--- Material to process Enclosed Below ---

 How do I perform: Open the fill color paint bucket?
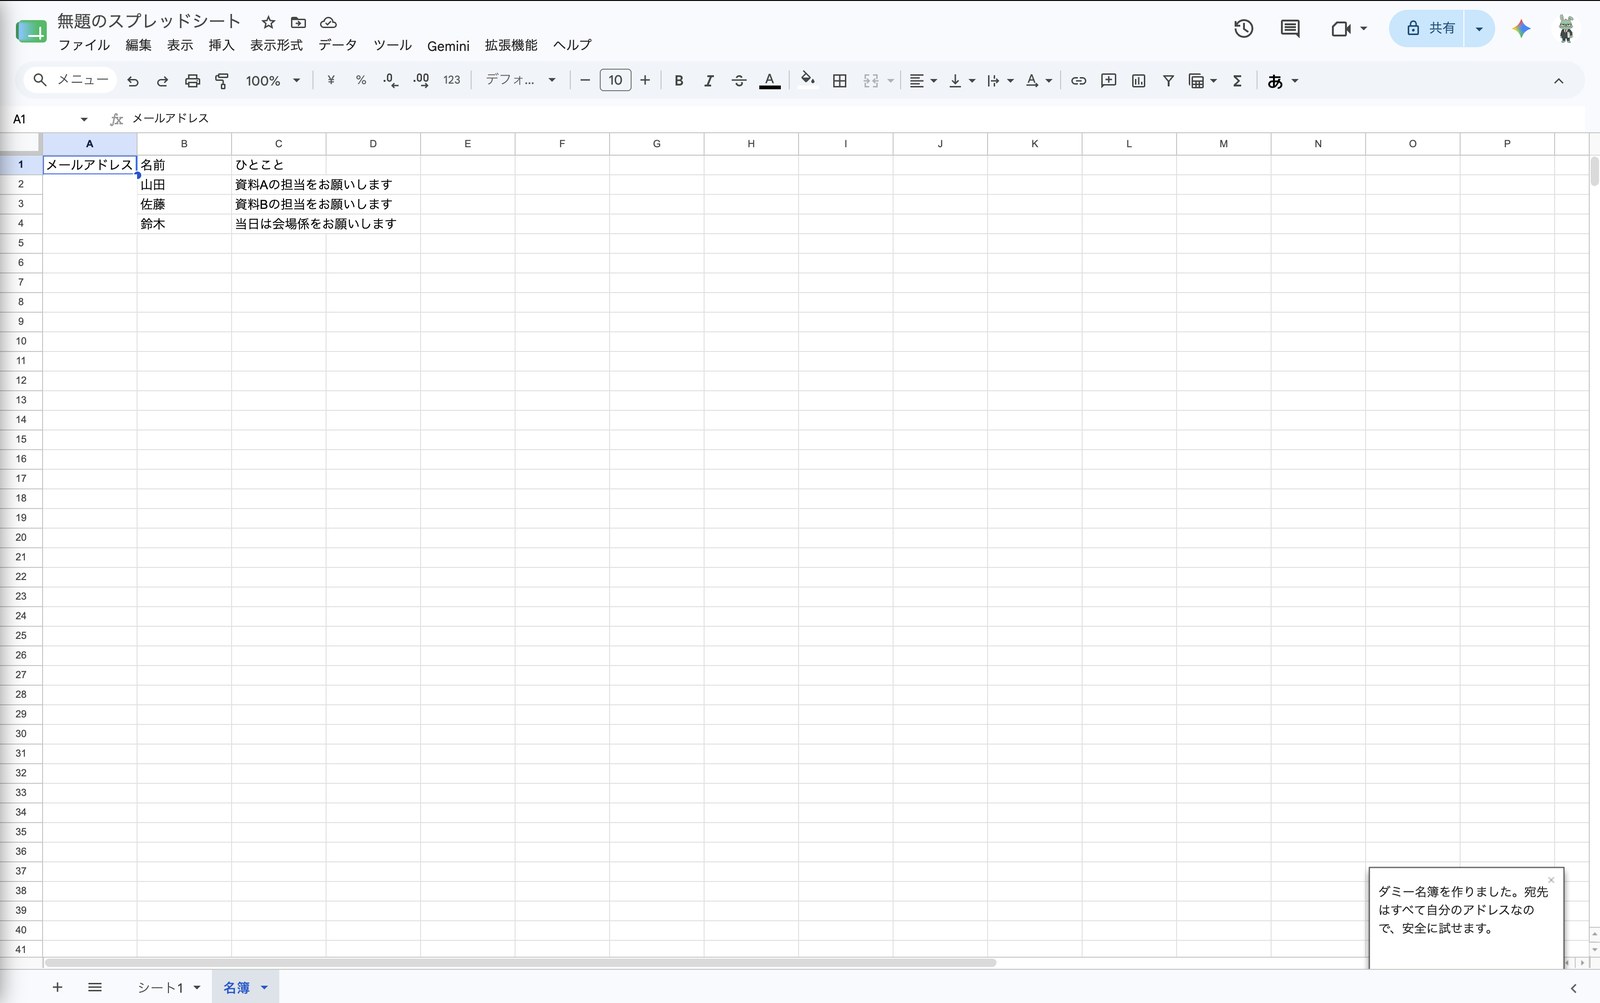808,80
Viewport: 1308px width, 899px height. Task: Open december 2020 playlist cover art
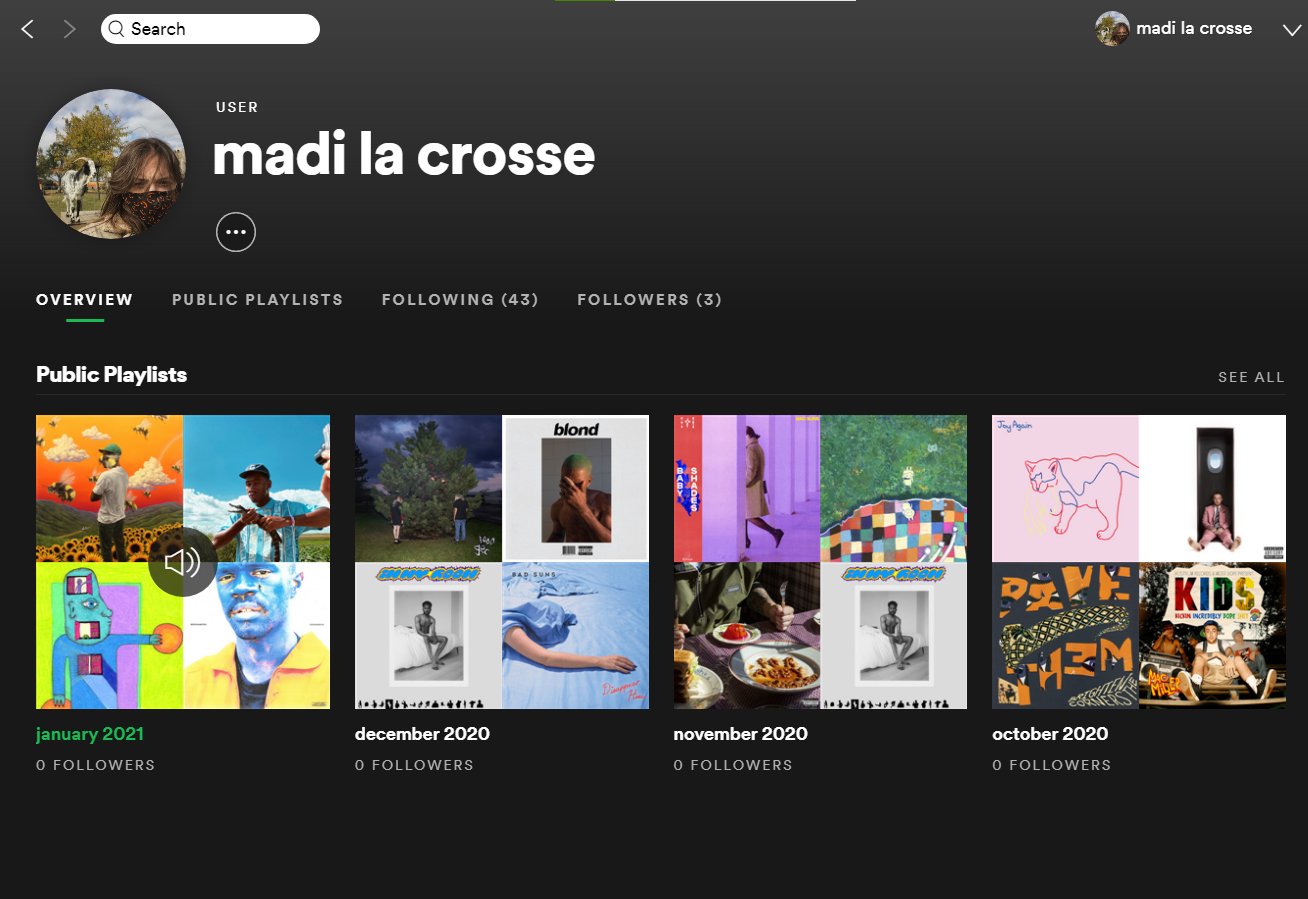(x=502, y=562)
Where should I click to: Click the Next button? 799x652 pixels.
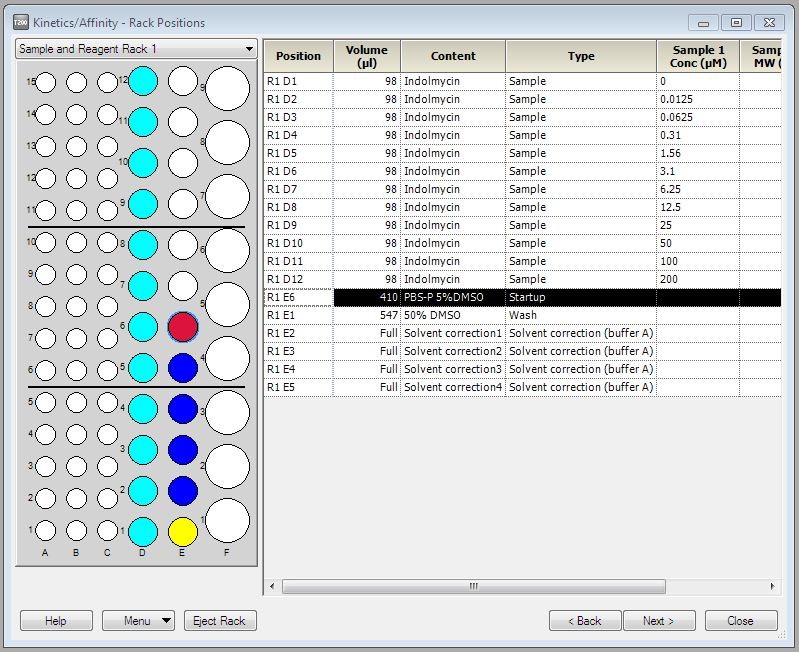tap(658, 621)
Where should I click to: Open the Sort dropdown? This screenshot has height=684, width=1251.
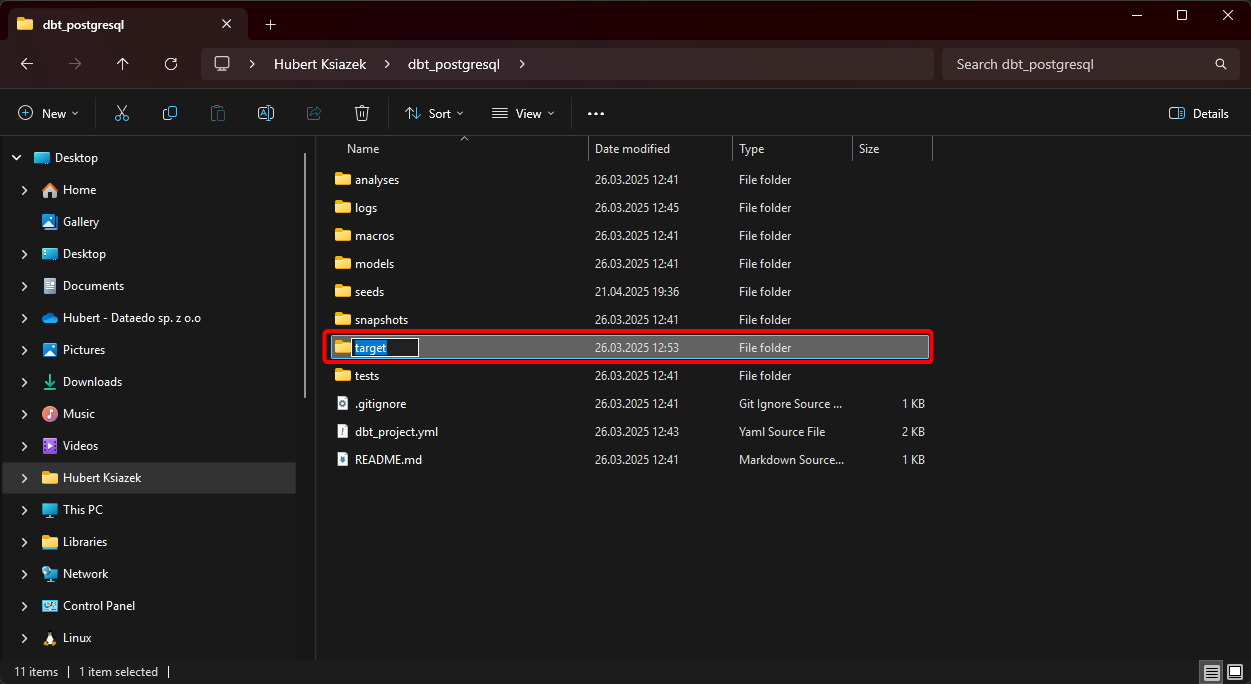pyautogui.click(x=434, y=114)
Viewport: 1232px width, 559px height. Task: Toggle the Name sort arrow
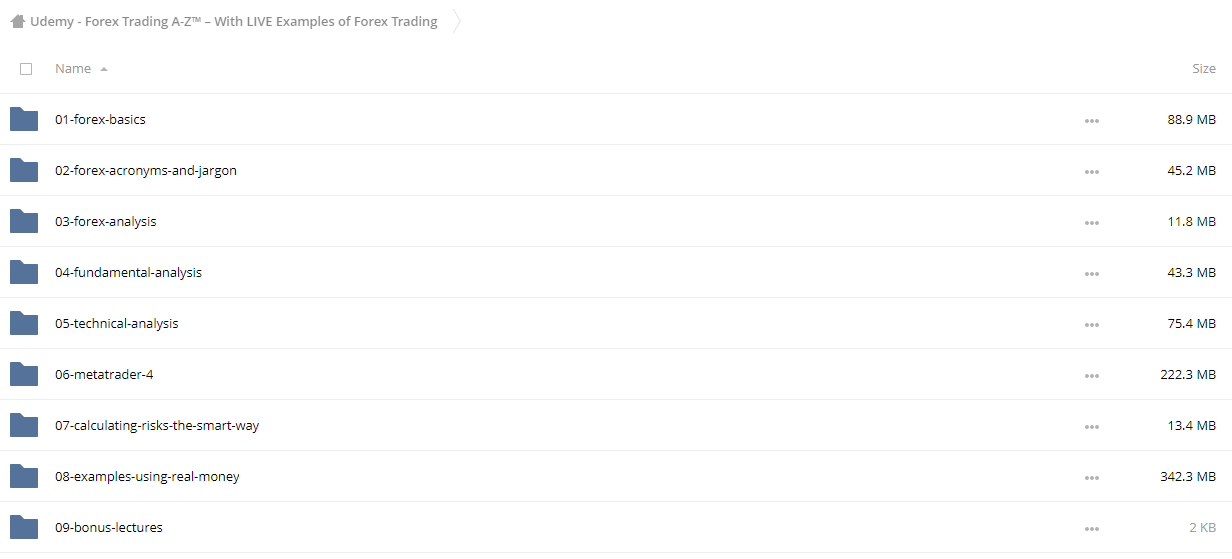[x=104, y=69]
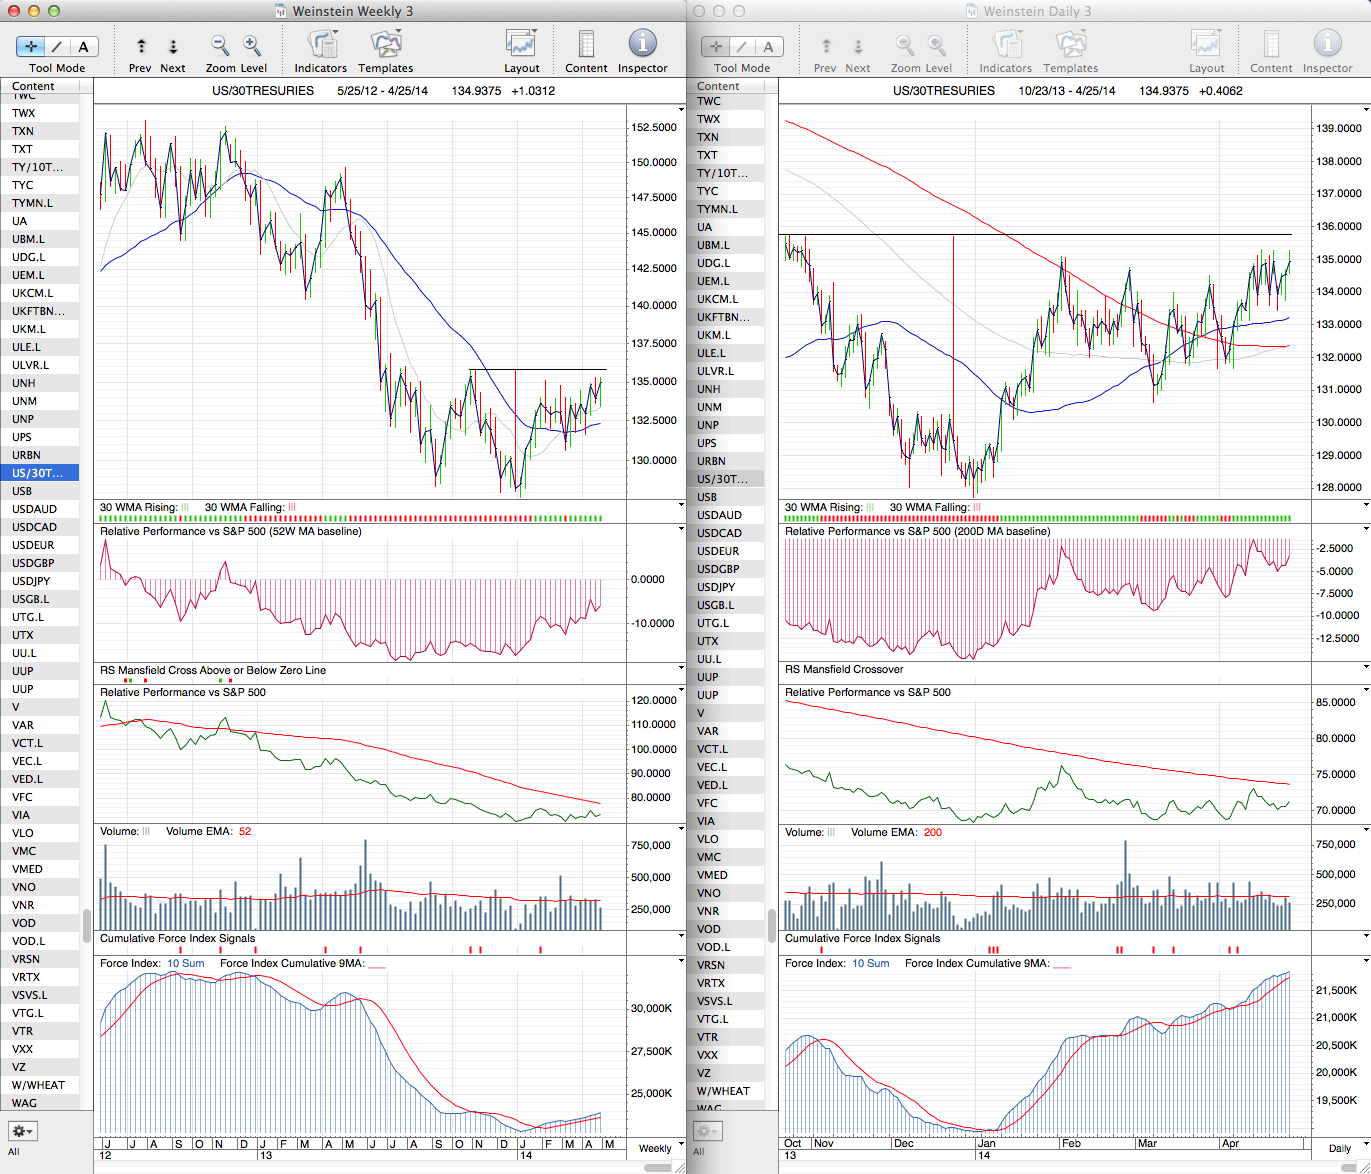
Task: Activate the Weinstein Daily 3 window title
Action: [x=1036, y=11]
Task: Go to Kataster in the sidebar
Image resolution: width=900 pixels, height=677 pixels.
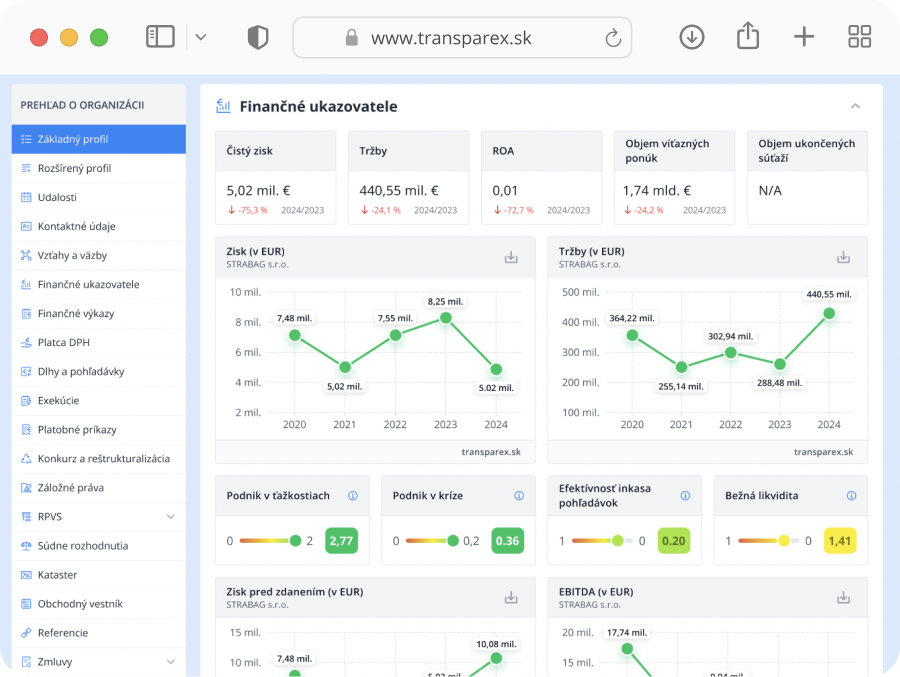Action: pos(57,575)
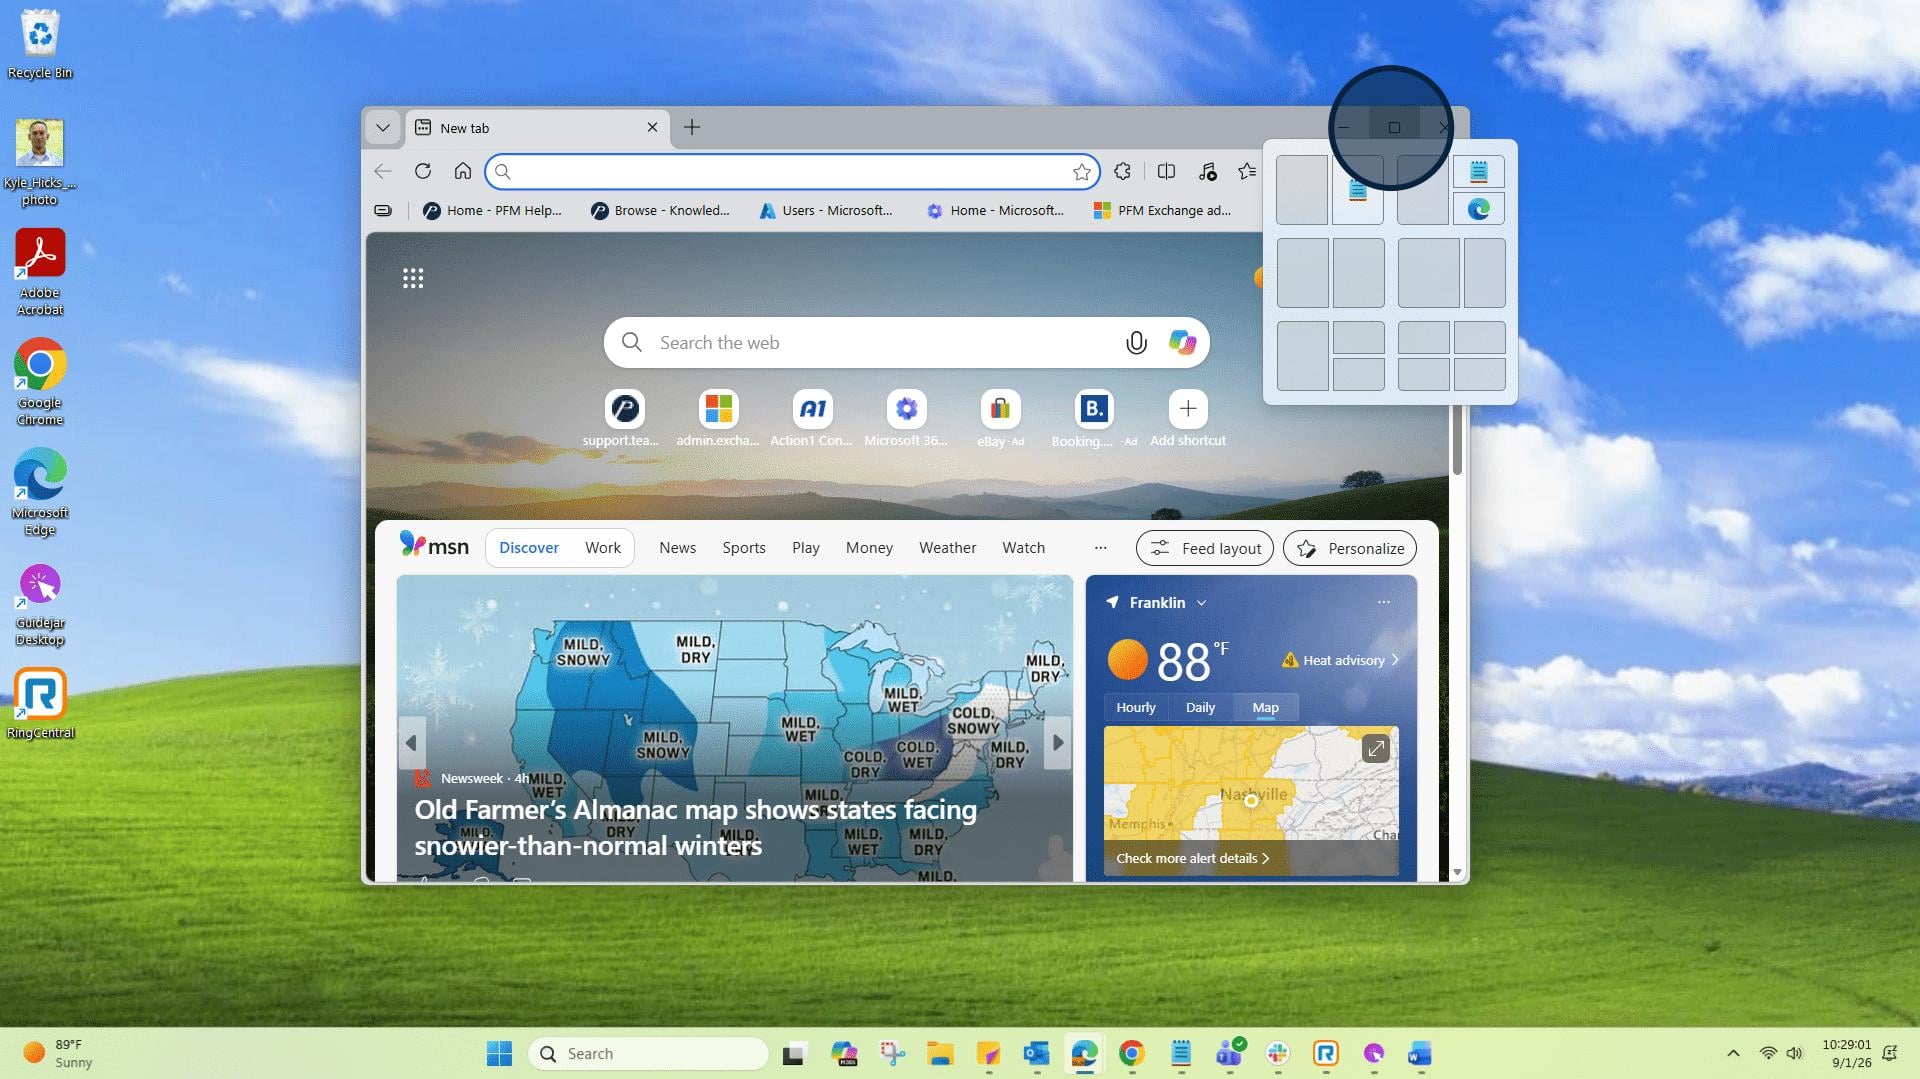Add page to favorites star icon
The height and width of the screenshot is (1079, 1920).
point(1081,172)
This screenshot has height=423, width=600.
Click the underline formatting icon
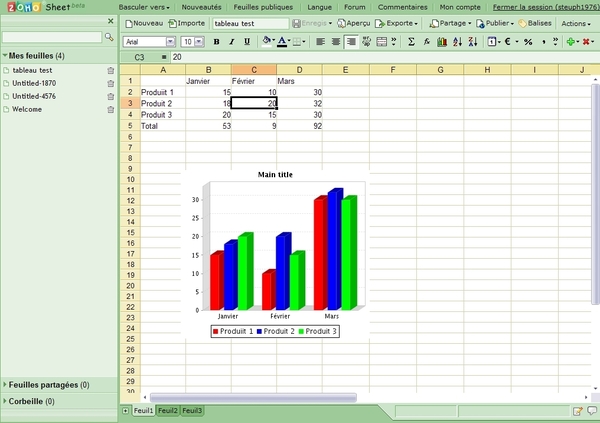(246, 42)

--- End of Enclosed Material to process ---

Exercise directions: Return the lines of the data above in full and exactly, with no pictures.

Exercise answer:
 How do I perform: Open the fill color paint bucket?
808,80
Viewport: 1308px width, 899px height. Task: Open december 2020 playlist cover art
(x=502, y=562)
Where should I click to: Click the Next button? 799x652 pixels.
tap(658, 621)
Where should I click to: Open the Sort dropdown? This screenshot has height=684, width=1251.
pyautogui.click(x=434, y=114)
Viewport: 1232px width, 559px height. Task: Toggle the Name sort arrow
[x=104, y=69]
Task: Activate the Weinstein Daily 3 window title
Action: [x=1036, y=11]
Task: Go to Kataster in the sidebar
Image resolution: width=900 pixels, height=677 pixels.
Action: pos(57,575)
Add page to favorites star icon
The height and width of the screenshot is (1079, 1920).
point(1081,172)
This screenshot has height=423, width=600.
Click the underline formatting icon
(246, 42)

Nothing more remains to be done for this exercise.